# Dummy Classifier - Useful
> How to have a first idea on the quality of your model

- toc: true
- badges: false
- comments: true
- author: Cécile Gallioz
- categories: [sklearn]

The [Dummy classifier](https://scikit-learn.org/stable/modules/generated/sklearn.dummy.DummyClassifier.html#sklearn.dummy.DummyClassifier.predict) will give us an idea of the "minimum" quality we can achieve.

It returns either a fixed value or the most frequent value of the training sample.

The quality of its score will be used as a floor for the future estimation. The objective is to do better or much better than the idiot!

In [1]:
import pandas as pd
import numpy  as np
from sklearn.model_selection import train_test_split
from sklearn.dummy import DummyClassifier

In [2]:
myDataFrame = pd.read_csv("../../scikit-learn-mooc/datasets/penguins_classification.csv")

In [3]:
target_column = 'Species'
target = myDataFrame[target_column]
target.value_counts()

Adelie       151
Gentoo       123
Chinstrap     68
Name: Species, dtype: int64

In [4]:
target.value_counts(normalize=True)

Adelie       0.441520
Gentoo       0.359649
Chinstrap    0.198830
Name: Species, dtype: float64

In [5]:
data = myDataFrame.drop(columns=target_column)
data.columns

Index(['Culmen Length (mm)', 'Culmen Depth (mm)'], dtype='object')

In [6]:
numerical_columns = ['Culmen Length (mm)', 'Culmen Depth (mm)']
data_numeric = data[numerical_columns]

In [7]:
data_train, data_test, target_train, target_test = train_test_split(
    data_numeric, 
    target, 
    #random_state=42, 
    test_size=0.25)

## Prior (by default) idem most frequent
The value returne is the most frequent in the training set

    model = DummyClassifier(strategy='prior')

In [8]:
model = DummyClassifier()
model.fit(data_train, target_train);

In [9]:
a = model.predict(data_test)
n = a.size
unique, counts = np.unique(a, return_counts=True)
dict(zip(unique, counts/n))

{'Adelie': 1.0}

In [10]:
accuracy = model.score(data_test, target_test)
print(f"Accuracy of logistic regression: {accuracy:.3f}")

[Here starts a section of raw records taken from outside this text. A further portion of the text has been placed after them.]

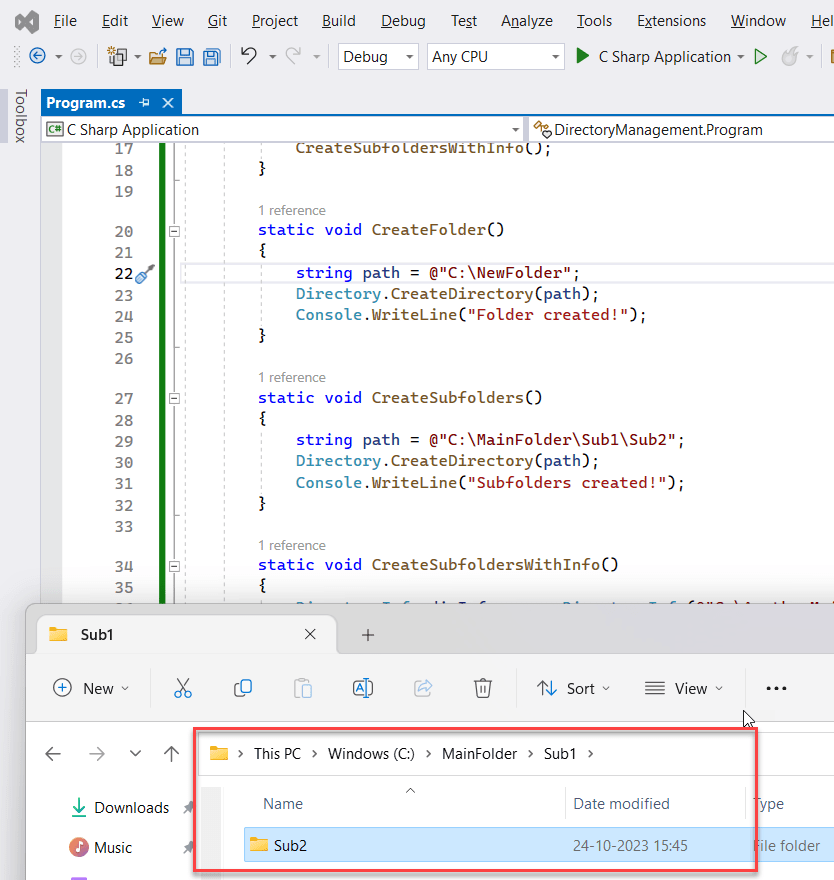Viewport: 834px width, 880px height.
Task: Select the Sub2 folder in Explorer
Action: tap(290, 845)
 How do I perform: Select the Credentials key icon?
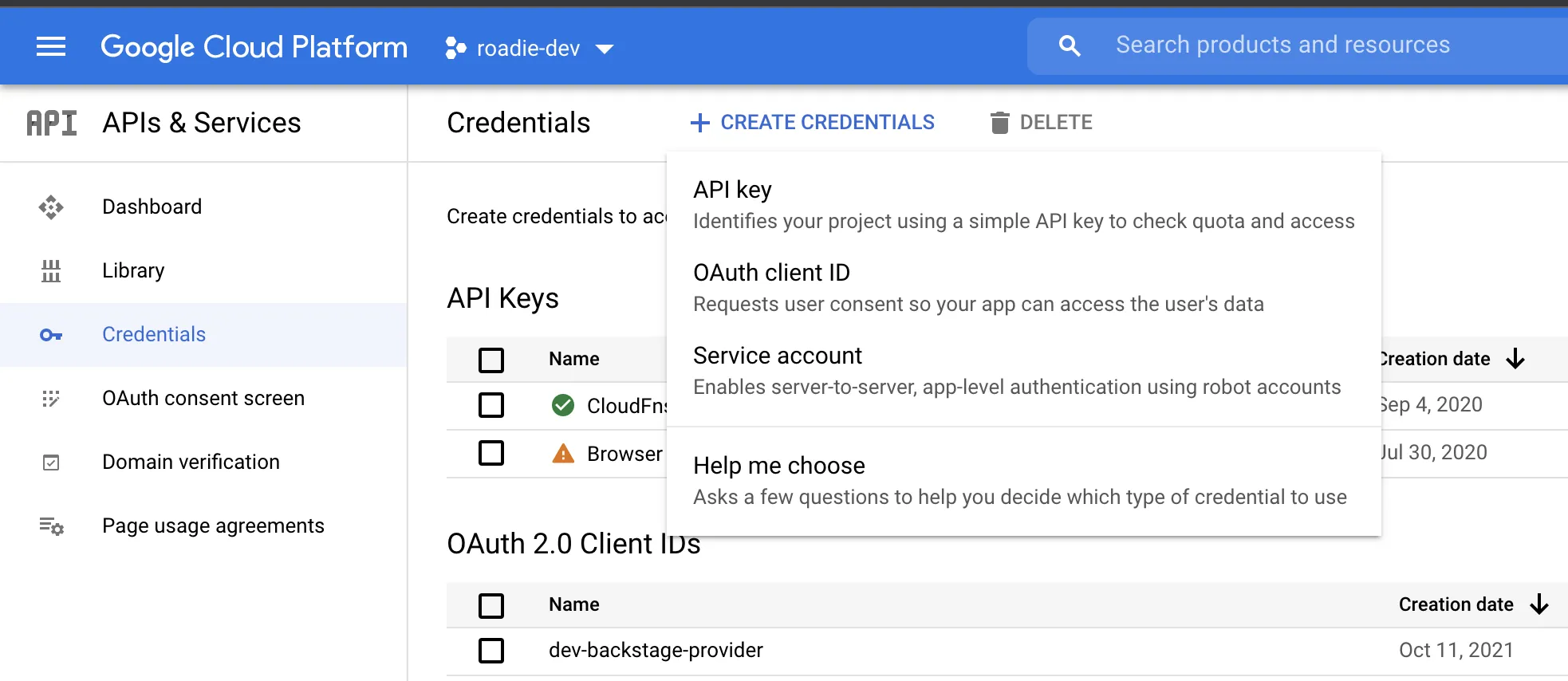click(x=51, y=334)
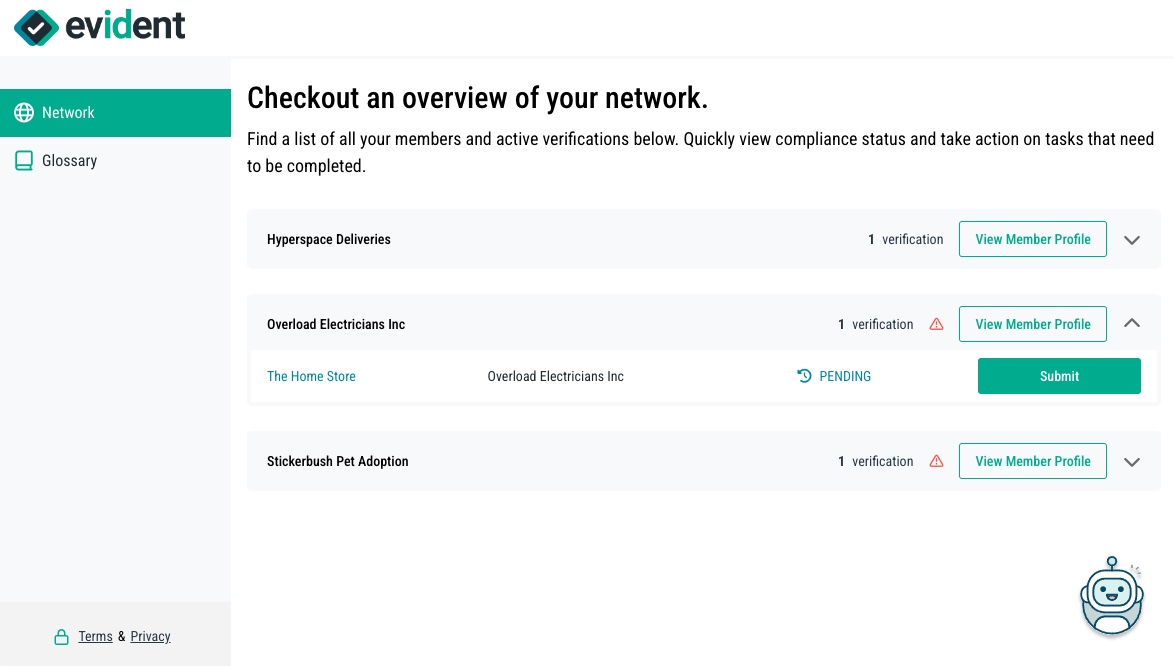Click the lock icon near Terms

point(62,635)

Accuracy of logistic regression: 0.453


## Stratified
The value return is found randomly by respecting the class distribution of the training

    model = DummyClassifier(strategy='stratified', random_state= 33)

In [11]:
model = DummyClassifier(strategy='stratified')
model.fit(data_train, target_train);

In [12]:
a = model.predict(data_test)
n = a.size
unique, counts = np.unique(a, return_counts=True)
dict(zip(unique, counts/n))

{'Adelie': 0.4186046511627907,
 'Chinstrap': 0.22093023255813954,
 'Gentoo': 0.36046511627906974}

In [13]:
accuracy = model.score(data_test, target_test)
print(f"Accuracy of logistic regression: {accuracy:.3f}")

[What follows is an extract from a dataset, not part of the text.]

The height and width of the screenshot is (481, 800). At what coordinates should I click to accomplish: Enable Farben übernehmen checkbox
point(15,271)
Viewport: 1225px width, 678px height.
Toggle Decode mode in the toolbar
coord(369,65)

Accuracy of logistic regression: 0.372


## Uniform
The value return is generated uniformly at random

    model = DummyClassifier(strategy='uniform', random_state= 21)

In [14]:
model = DummyClassifier(strategy='uniform')
model.fit(data_train, target_train);

In [15]:
a = model.predict(data_test)
n = a.size
unique, counts = np.unique(a, return_counts=True)
dict(zip(unique, counts/n))

{'Adelie': 0.23255813953488372,
 'Chinstrap': 0.3953488372093023,
 'Gentoo': 0.37209302325581395}

In [16]:
accuracy = model.score(data_test, target_test)
print(f"Accuracy of logistic regression: {accuracy:.3f}")

Accuracy of logistic regression: 0.465


## Constant
Always predicts a constant label that is provided. This is useful for metrics that evaluate a non-majority class

    model = DummyClassifier(strategy='constant', constant="oneConstant")

In [17]:
model = DummyClassifier(strategy='constant', constant="Chinstrap")
model.fit(data_train, target_train);

In [18]:
a = model.predict(data_test)
n = a.size
unique, counts = np.unique(a, return_counts=True)
dict(zip(unique, counts/n))

{'Chinstrap': 1.0}

In [19]:
accuracy = model.score(data_test, target_test)
print(f"Accuracy of logistic regression: {accuracy:.3f}")

Accuracy of logistic regression: 0.151


# Conclusion

The best estimation is to prior, so any model better than that is good. 

We thus have a floor value, then obviously the higher the score the better the estimation.